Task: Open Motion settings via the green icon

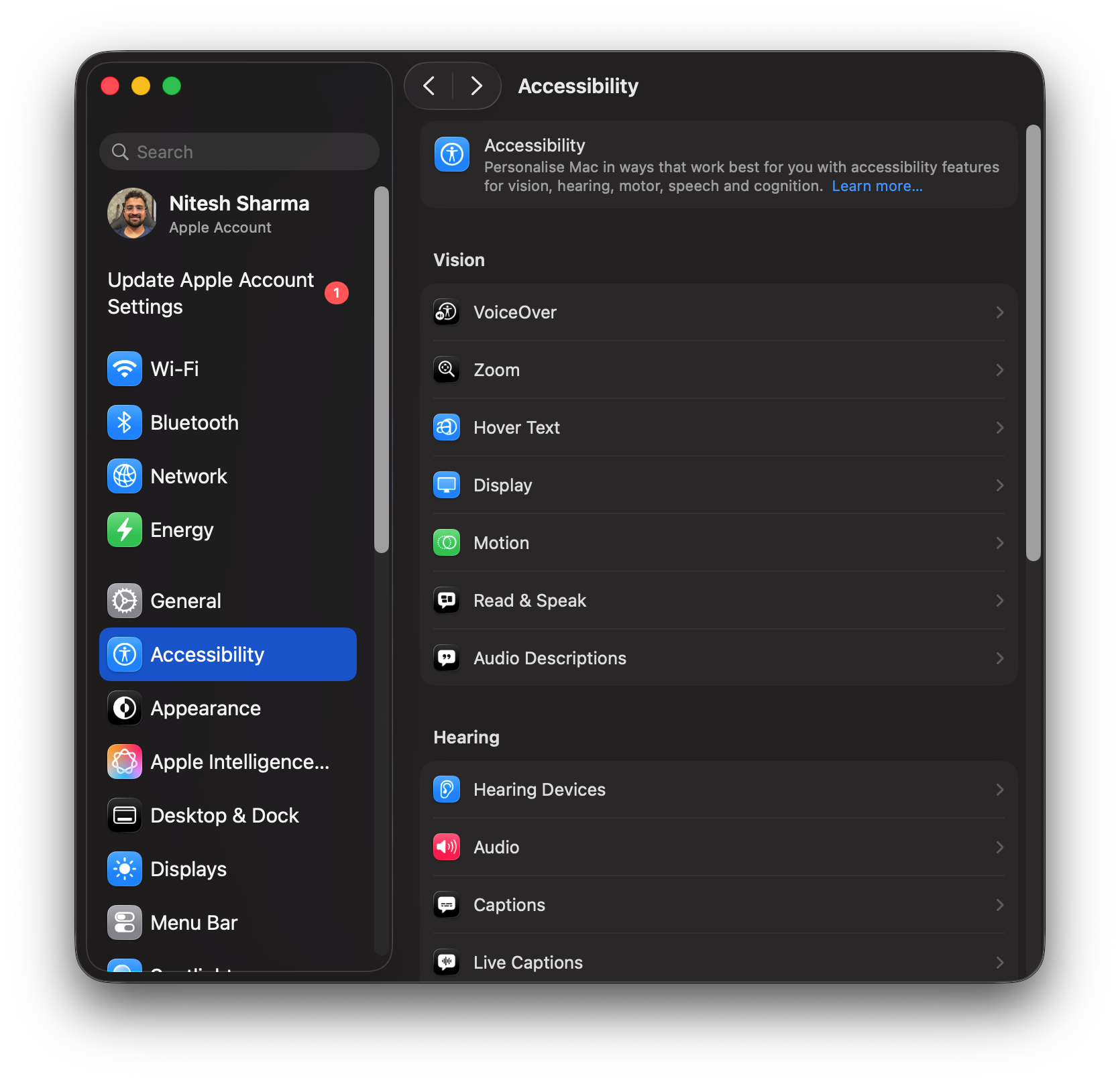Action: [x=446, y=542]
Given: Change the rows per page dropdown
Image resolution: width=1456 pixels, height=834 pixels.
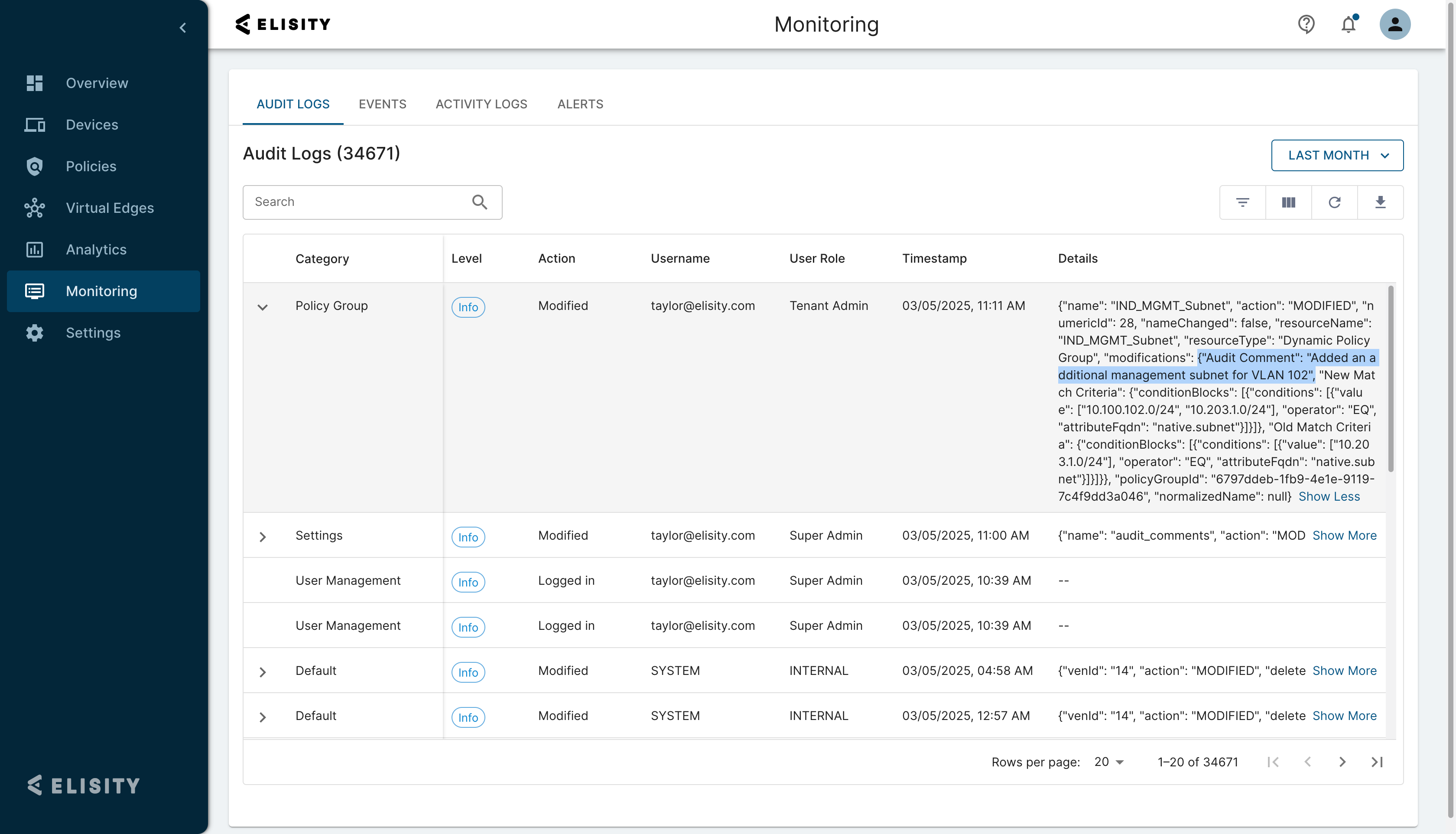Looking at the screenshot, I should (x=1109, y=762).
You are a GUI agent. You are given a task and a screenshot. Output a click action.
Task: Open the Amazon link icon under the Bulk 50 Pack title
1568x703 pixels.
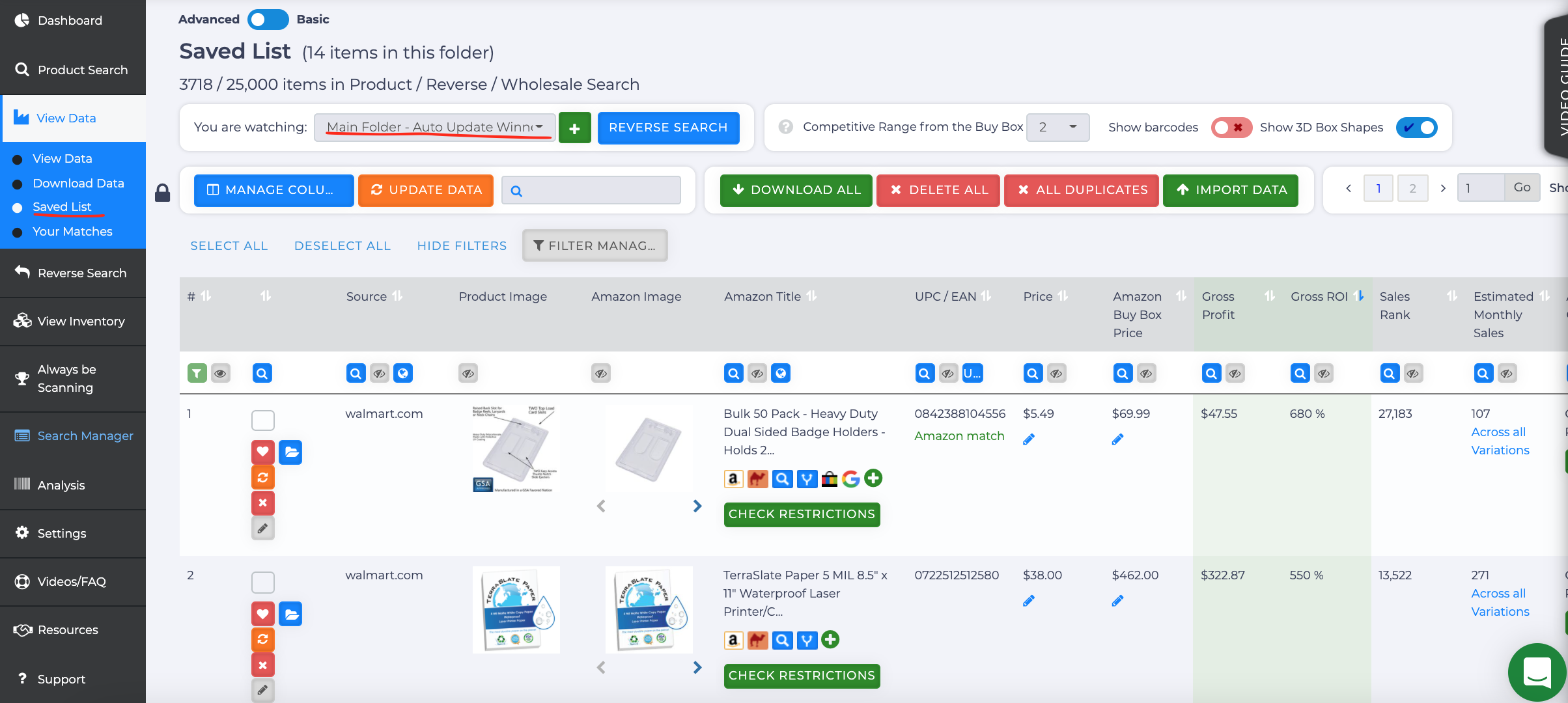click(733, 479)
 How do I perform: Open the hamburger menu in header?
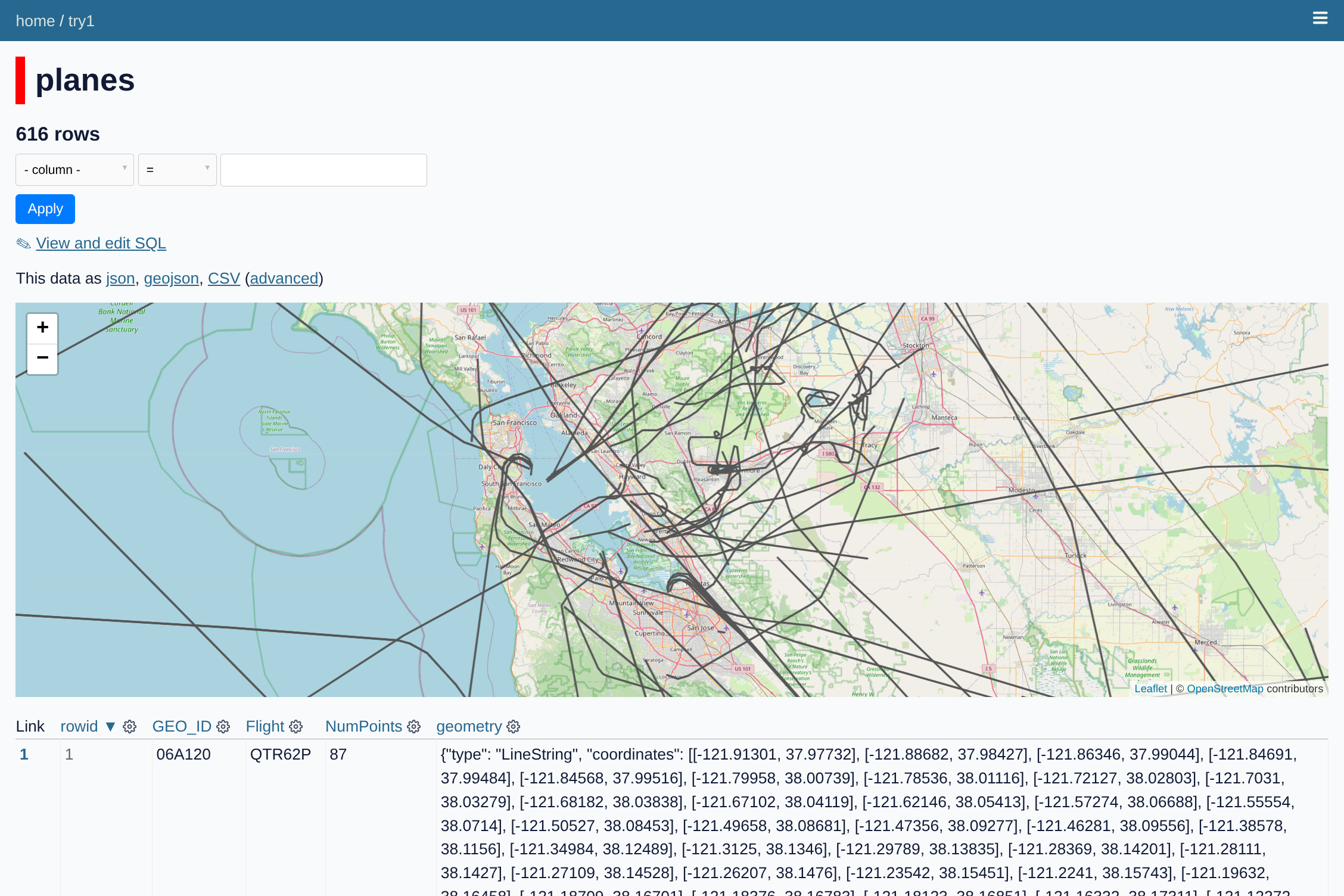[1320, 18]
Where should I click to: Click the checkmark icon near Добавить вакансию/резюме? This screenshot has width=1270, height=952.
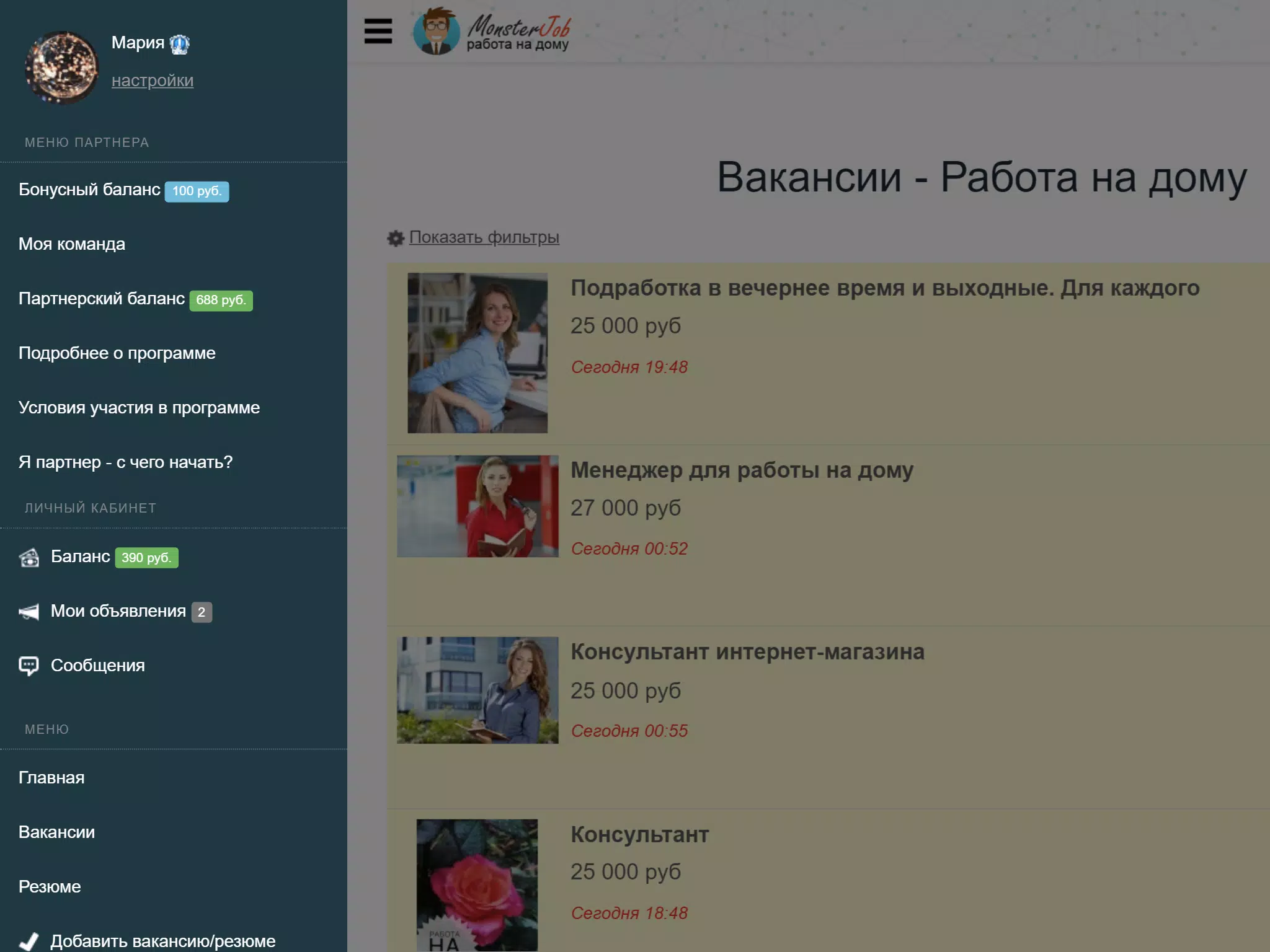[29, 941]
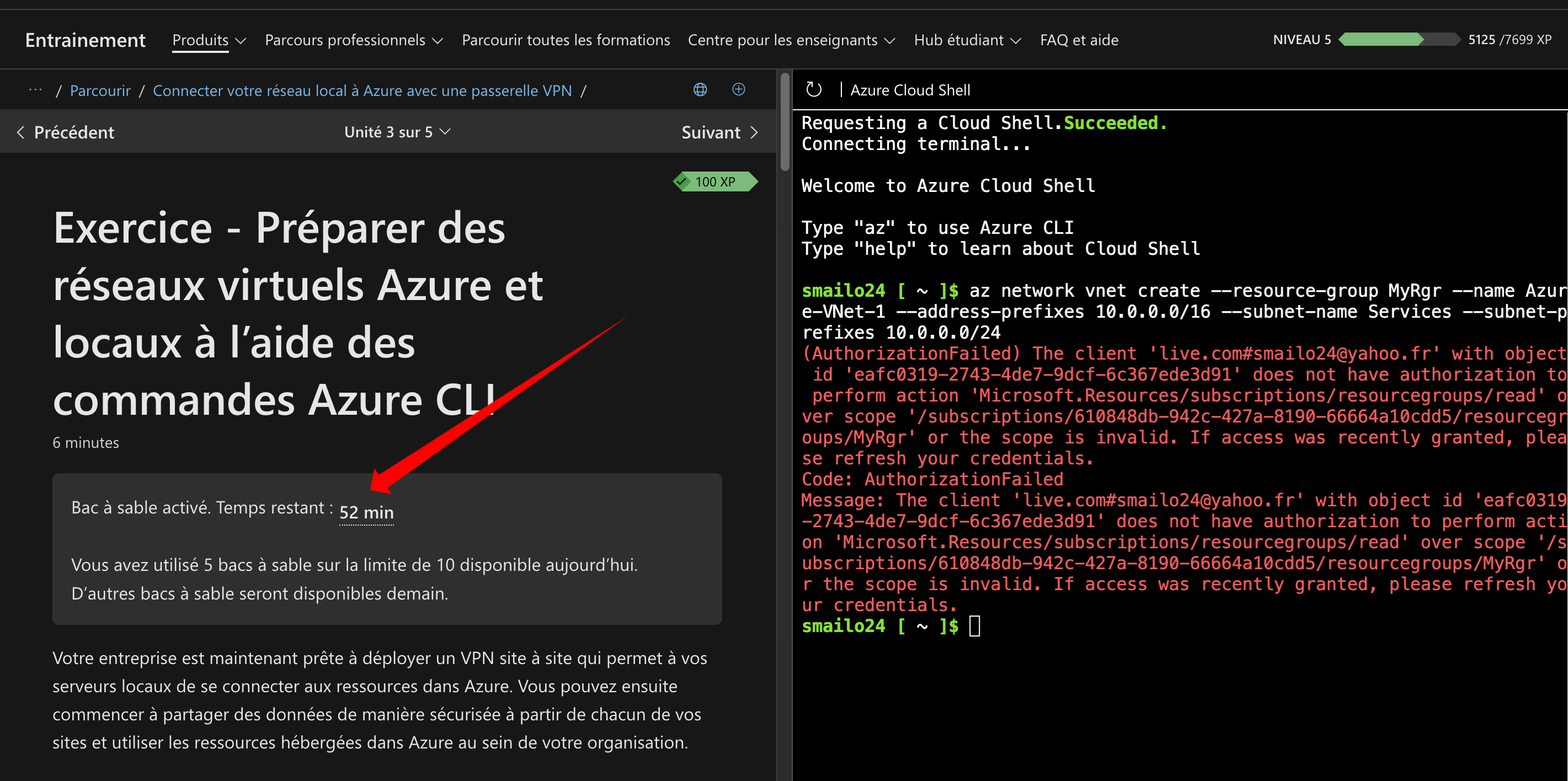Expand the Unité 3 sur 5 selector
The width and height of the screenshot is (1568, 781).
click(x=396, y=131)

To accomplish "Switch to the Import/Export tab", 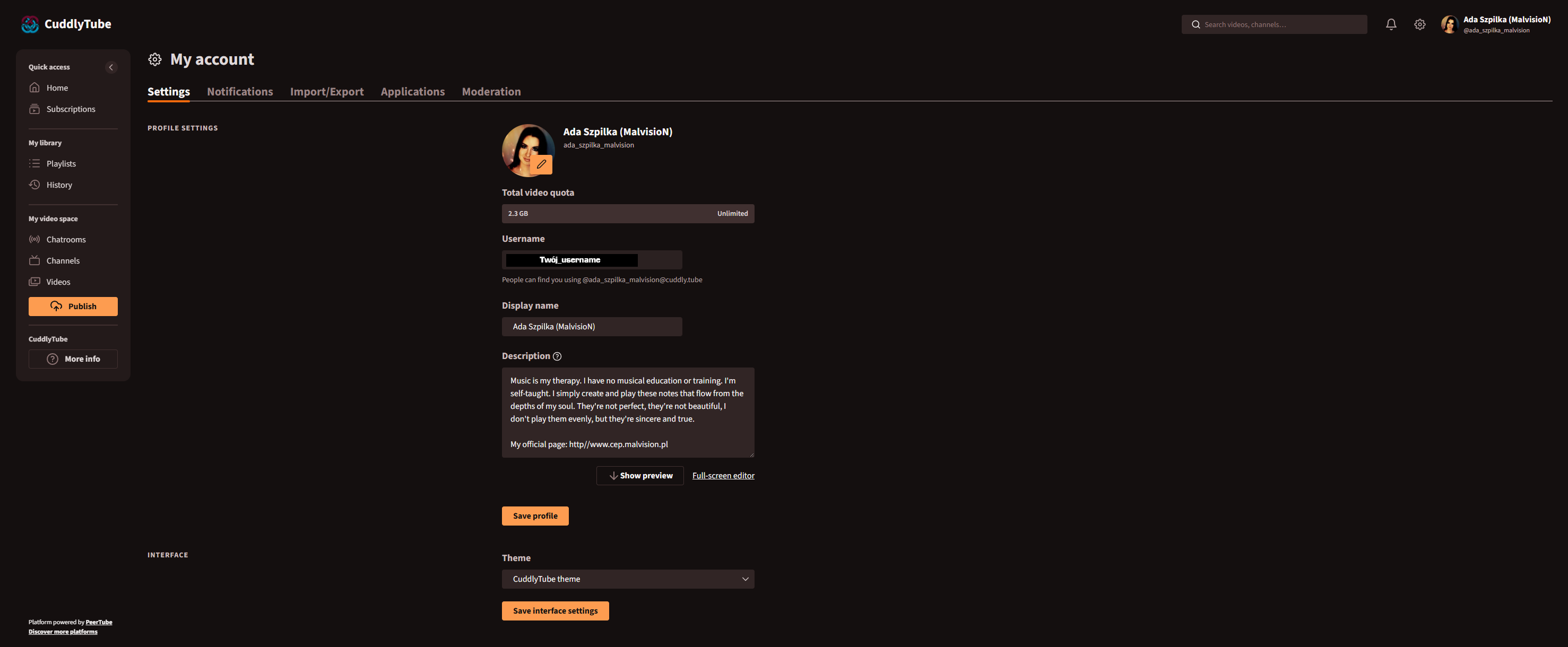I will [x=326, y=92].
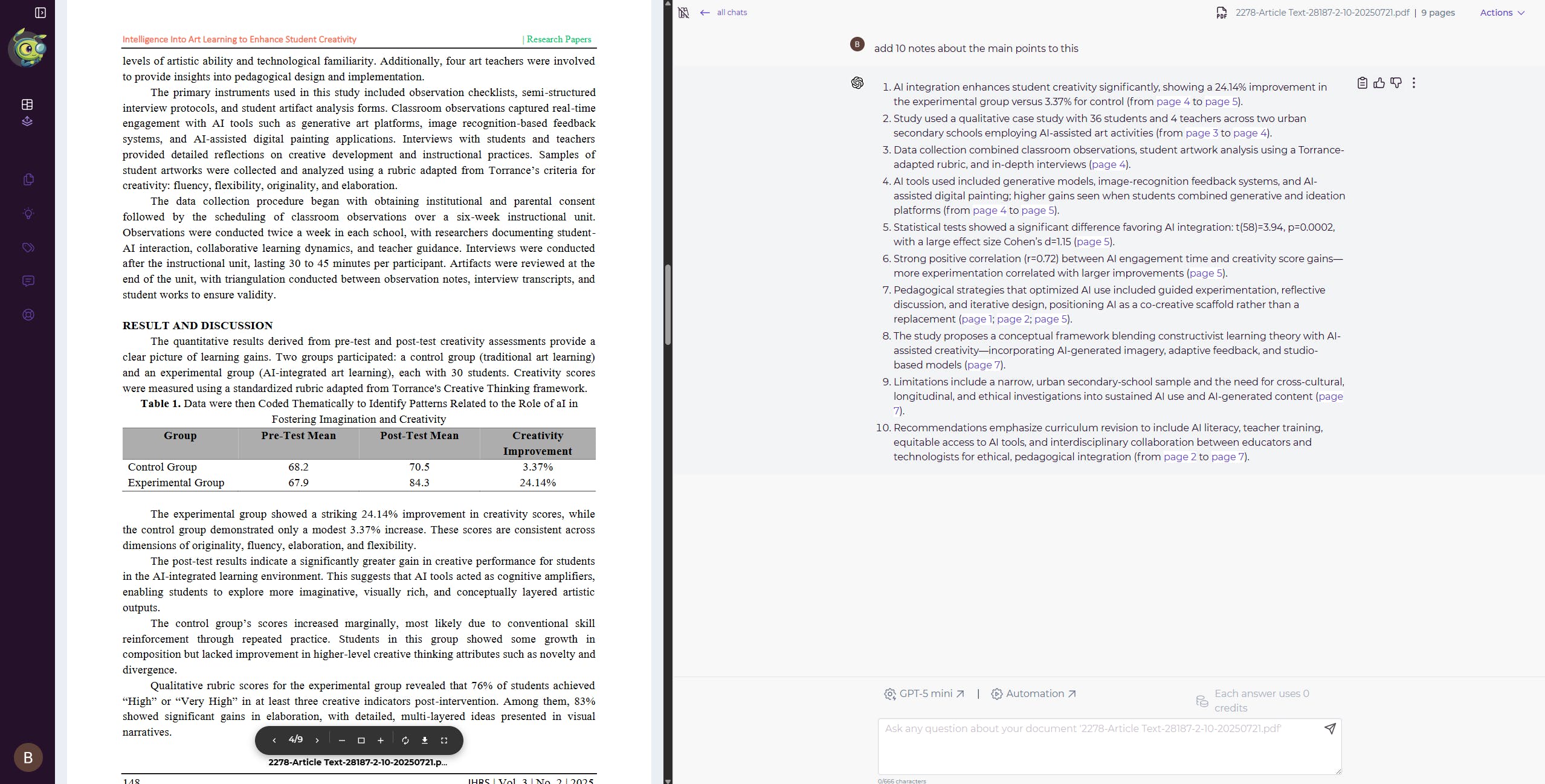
══════
▶ Activity
Exactly as they appear, please return only the lines from the first line of the records through the line containing "You are a GUI", both included, leaving out all pictures.

▶ Solution to the exercise
Task: Open Motion settings via the green icon

Action: [x=446, y=542]
Given: Change the rows per page dropdown
Image resolution: width=1456 pixels, height=834 pixels.
Looking at the screenshot, I should (x=1109, y=762).
You are a GUI agent. You are given a task and a screenshot. Output a click action.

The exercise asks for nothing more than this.